▶ **OBJECTIVE**
Copy out the blog post about brunch at Aurora below word for word, from start to finish.

▶ **ARTICLE**
------------------------------

Wednesday, April 22, 2009

Aurora by Morning

There are not many Italian places to dine in uber-Polish Greenpoint. This is a fact, and I have accepted it. So when I get a craving for a heavy carb meal like my grandma used to make, Rob and I usually head to Williamsburg for some Fiore action. While its good and all, the menu can get old kind of fast and I've been craving something different. This is where Aurora on Grand Street -- also in Williamsburg -- comes in.


I've seen it many times on my sporadic trips to Sprout, the cutest little flower shop you'd ever hope to see. I never thought to go back, though, until Shivaun was in the area for a small eclectic jewelry shop. I guess the Grand Street/Wythe Ave area really is a great destination for odd shopping.

It turns out to be the perfect spot for brunch. There was no wait, unlike most places near our apartment at noon on a Sunday. The atmosphere was rustic and quaint. We sat in the clear-covered garden area so we could both enjoy the sun and not freeze. AND they were playing Elliott Smith. This is basically my idea of brunch heaven.


The menu had quite a few interesting and unique items. I was intrigued by the fried poached egg option, as I've never had a poached egg prepared any way but regularly poached. It was actually really good, crispy on the outside but not too affected on the inside. In came sitting atop smoky prosciutto and a small mound of soft polenta. The flavors and textures played really well together, but it was not enough food for a hungry person such as myself.


So that's why I ended up eating a lot of Shivaun's frittata. Sorry Shivaun. (How did this blog become such a forum for apologies?) It was baked with goat cheese, zuchiniand a few other goodies. I thought the goat cheese was a really great touch, as I've found that frittatas tend to blandify when they're baked. Goat cheese to the rescue!

------------------------------

▶ **RECORDED INFORMATION**
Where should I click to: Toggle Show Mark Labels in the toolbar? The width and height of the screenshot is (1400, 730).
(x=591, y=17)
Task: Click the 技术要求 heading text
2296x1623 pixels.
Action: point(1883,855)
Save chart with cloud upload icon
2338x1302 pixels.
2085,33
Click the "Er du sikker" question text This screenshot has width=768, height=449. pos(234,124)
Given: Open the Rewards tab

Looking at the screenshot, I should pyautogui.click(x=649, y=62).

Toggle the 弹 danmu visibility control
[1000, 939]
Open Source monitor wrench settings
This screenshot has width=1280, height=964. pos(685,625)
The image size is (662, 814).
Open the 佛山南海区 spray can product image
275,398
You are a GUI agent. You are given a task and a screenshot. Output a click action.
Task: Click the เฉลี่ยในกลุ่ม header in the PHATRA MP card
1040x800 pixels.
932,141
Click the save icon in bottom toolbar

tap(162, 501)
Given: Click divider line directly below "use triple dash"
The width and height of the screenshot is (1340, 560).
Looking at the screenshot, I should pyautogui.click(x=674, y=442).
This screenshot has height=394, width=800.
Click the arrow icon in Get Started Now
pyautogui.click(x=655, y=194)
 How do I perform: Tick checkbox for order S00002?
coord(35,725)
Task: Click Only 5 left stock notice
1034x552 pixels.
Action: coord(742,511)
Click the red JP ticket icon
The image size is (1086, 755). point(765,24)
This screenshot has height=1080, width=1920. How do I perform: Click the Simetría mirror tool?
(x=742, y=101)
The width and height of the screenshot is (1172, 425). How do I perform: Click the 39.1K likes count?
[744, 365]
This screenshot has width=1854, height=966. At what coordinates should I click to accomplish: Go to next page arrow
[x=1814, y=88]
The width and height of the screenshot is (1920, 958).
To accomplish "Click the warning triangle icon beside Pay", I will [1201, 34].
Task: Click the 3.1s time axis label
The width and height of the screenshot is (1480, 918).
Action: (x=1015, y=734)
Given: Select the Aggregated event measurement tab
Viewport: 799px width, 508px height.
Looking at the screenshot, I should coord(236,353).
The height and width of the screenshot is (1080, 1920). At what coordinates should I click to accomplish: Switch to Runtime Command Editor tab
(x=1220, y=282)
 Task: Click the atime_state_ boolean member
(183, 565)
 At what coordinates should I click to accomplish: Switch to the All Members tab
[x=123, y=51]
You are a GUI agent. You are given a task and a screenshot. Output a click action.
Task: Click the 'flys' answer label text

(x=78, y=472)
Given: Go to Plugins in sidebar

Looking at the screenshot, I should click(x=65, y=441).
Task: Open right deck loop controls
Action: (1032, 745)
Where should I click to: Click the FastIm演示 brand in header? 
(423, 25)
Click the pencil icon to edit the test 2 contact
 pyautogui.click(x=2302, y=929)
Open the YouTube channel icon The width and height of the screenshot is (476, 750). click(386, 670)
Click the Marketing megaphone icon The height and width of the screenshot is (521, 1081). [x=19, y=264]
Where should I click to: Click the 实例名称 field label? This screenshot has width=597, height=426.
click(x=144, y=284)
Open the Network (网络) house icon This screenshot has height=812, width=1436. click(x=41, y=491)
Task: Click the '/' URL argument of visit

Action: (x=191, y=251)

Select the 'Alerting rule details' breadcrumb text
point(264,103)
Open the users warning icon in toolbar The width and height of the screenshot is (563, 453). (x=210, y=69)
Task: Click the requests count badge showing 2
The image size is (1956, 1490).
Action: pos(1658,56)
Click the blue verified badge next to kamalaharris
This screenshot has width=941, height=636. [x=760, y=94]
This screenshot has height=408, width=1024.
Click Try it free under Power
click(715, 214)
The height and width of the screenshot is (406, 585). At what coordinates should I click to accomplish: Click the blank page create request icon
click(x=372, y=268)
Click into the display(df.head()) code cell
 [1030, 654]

------------------------------

▶ **THE ANSWER**
Wednesday, April 22, 2009

Aurora by Morning

There are not many Italian places to dine in uber-Polish Greenpoint. This is a fact, and I have accepted it. So when I get a craving for a heavy carb meal like my grandma used to make, Rob and I usually head to Williamsburg for some Fiore action. While its good and all, the menu can get old kind of fast and I've been craving something different. This is where Aurora on Grand Street -- also in Williamsburg -- comes in.


I've seen it many times on my sporadic trips to Sprout, the cutest little flower shop you'd ever hope to see. I never thought to go back, though, until Shivaun was in the area for a small eclectic jewelry shop. I guess the Grand Street/Wythe Ave area really is a great destination for odd shopping.

It turns out to be the perfect spot for brunch. There was no wait, unlike most places near our apartment at noon on a Sunday. The atmosphere was rustic and quaint. We sat in the clear-covered garden area so we could both enjoy the sun and not freeze. AND they were playing Elliott Smith. This is basically my idea of brunch heaven.


The menu had quite a few interesting and unique items. I was intrigued by the fried poached egg option, as I've never had a poached egg prepared any way but regularly poached. It was actually really good, crispy on the outside but not too affected on the inside. In came sitting atop smoky prosciutto and a small mound of soft polenta. The flavors and textures played really well together, but it was not enough food for a hungry person such as myself.


So that's why I ended up eating a lot of Shivaun's frittata. Sorry Shivaun. (How did this blog become such a forum for apologies?) It was baked with goat cheese, zuchiniand a few other goodies. I thought the goat cheese was a really great touch, as I've found that frittatas tend to blandify when they're baked. Goat cheese to the rescue!